**Assignment**.
Write out exactly the lines below that run from the one containing "Task: Click the 09/01/2011" through the one containing "You are a GUI", both included, with no other lines.

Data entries
------

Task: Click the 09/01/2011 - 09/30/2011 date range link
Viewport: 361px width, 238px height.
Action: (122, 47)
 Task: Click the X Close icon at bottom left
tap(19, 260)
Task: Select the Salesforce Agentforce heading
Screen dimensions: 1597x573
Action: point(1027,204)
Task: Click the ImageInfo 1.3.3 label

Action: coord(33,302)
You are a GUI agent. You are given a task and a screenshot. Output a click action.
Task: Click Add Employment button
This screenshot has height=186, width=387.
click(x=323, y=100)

------

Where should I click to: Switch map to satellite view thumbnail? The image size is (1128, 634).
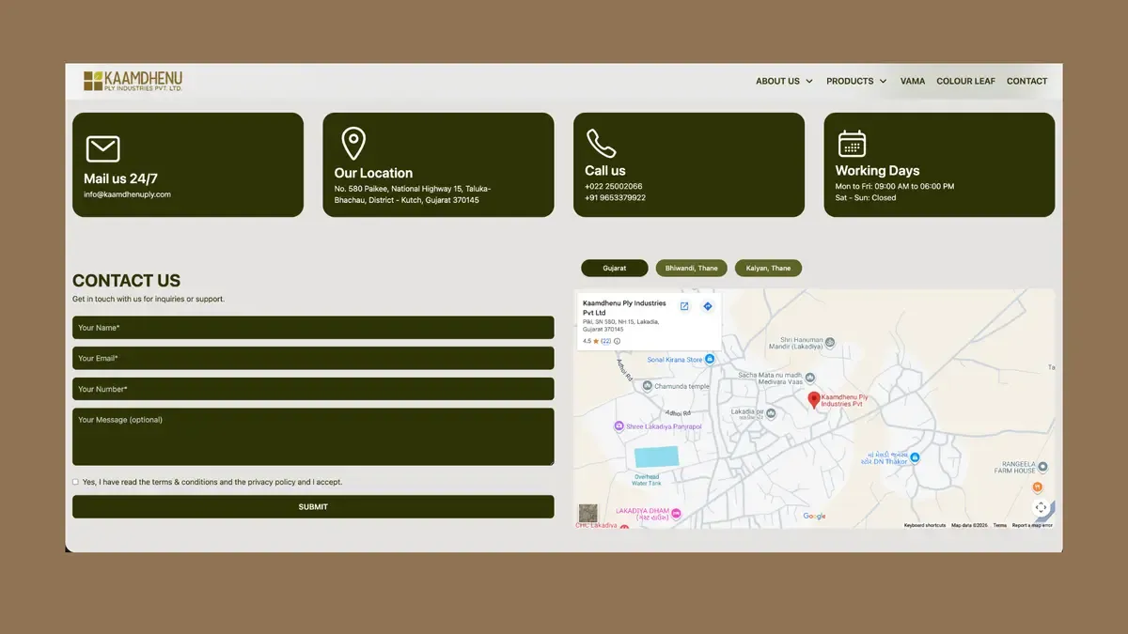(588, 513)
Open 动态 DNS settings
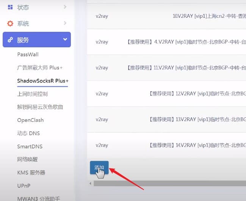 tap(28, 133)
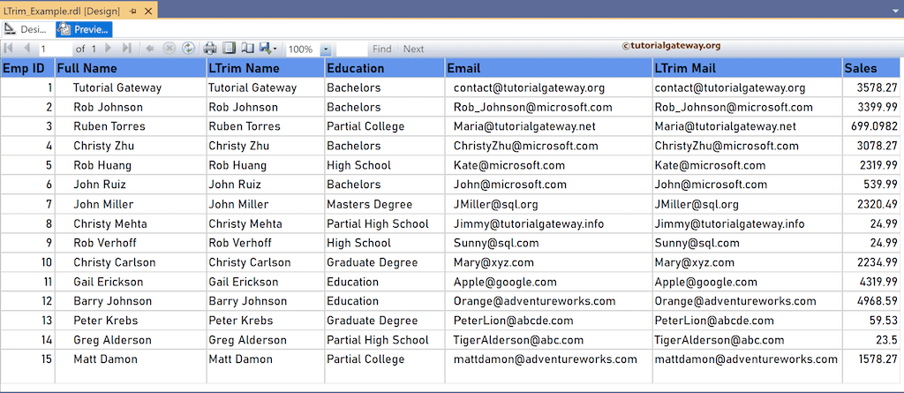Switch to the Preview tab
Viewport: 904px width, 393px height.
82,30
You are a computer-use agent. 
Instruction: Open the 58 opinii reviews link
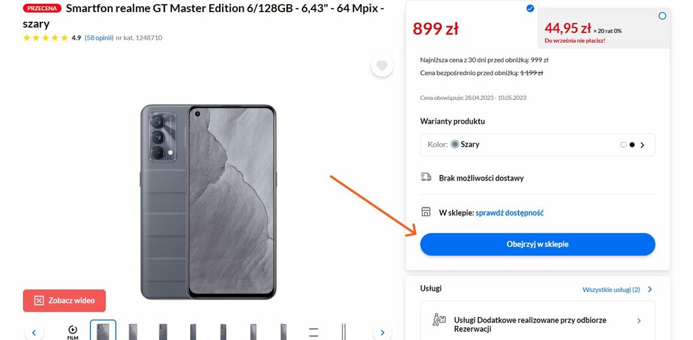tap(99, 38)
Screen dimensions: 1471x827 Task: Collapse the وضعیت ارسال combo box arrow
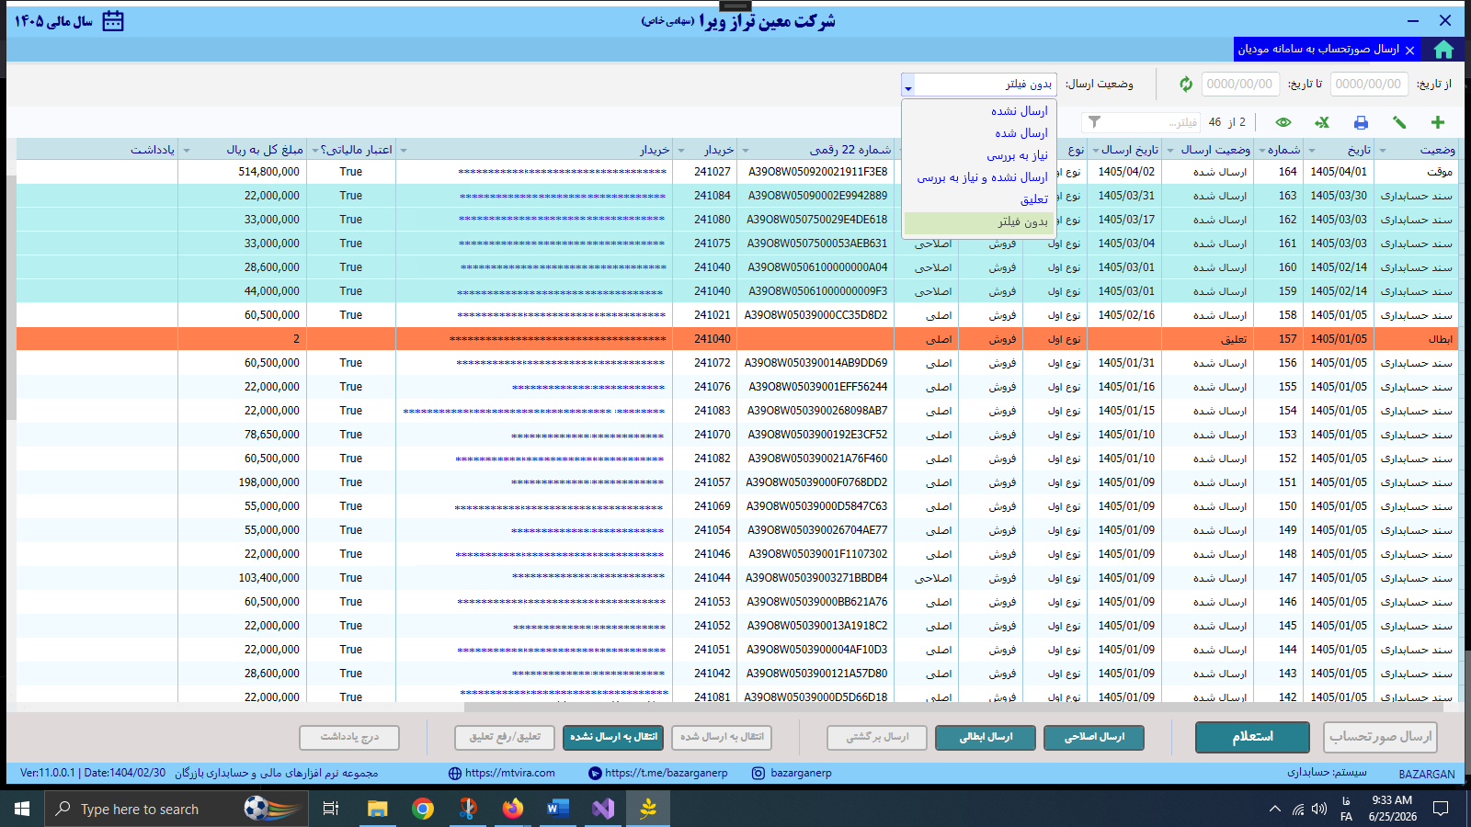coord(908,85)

------

**Answer space**.
Task: Click the 09/01/2011 - 09/30/2011 date range link
Viewport: 361px width, 238px height.
Action: (122, 47)
 Task: Click the X Close icon at bottom left
tap(19, 260)
Task: Select the Salesforce Agentforce heading
Screen dimensions: 1597x573
Action: point(1027,204)
Task: Click the ImageInfo 1.3.3 label

Action: coord(33,302)
You are a GUI agent. You are given a task and a screenshot. Output a click action.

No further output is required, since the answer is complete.